=== Section Start ===

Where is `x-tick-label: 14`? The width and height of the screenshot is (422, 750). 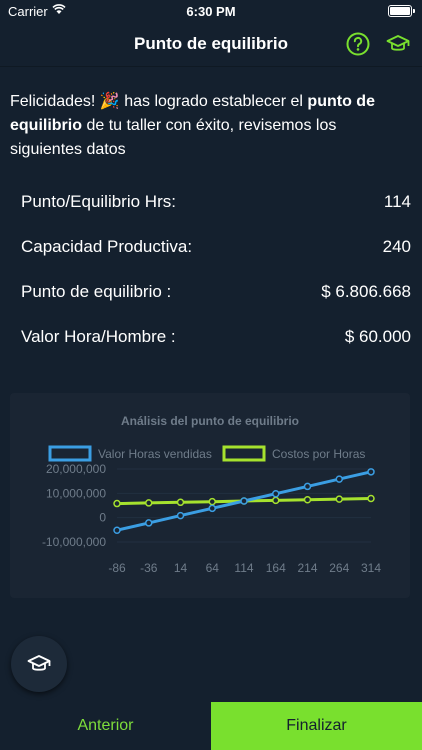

=== Section End ===
=== Section Start ===

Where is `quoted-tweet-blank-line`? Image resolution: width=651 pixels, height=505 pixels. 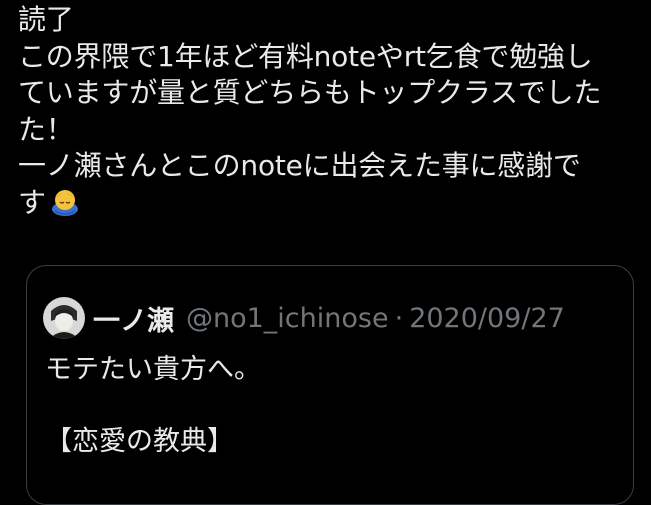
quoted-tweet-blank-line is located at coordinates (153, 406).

=== Section End ===
=== Section Start ===

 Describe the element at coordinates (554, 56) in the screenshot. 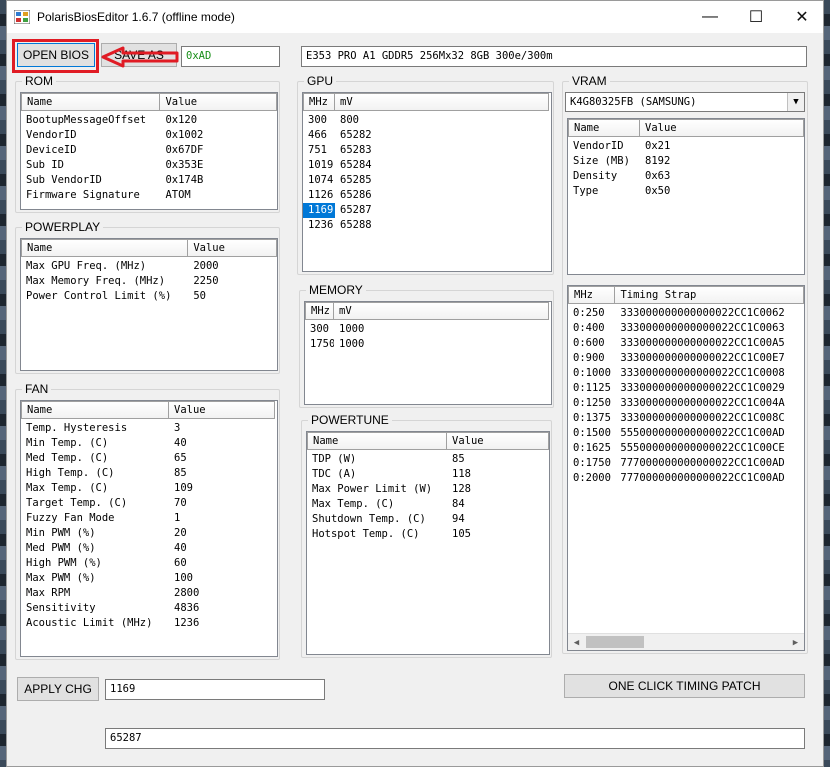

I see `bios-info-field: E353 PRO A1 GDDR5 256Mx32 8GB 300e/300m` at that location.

=== Section End ===

Swap "screenshot" for "screen capture" in the stretch of the material above from the line containing "Describe the element" through the line containing "at that location.", and give back only those lines with nothing else changed. Leave the pictures out.

__RESULT__
 Describe the element at coordinates (554, 56) in the screen capture. 

I see `bios-info-field: E353 PRO A1 GDDR5 256Mx32 8GB 300e/300m` at that location.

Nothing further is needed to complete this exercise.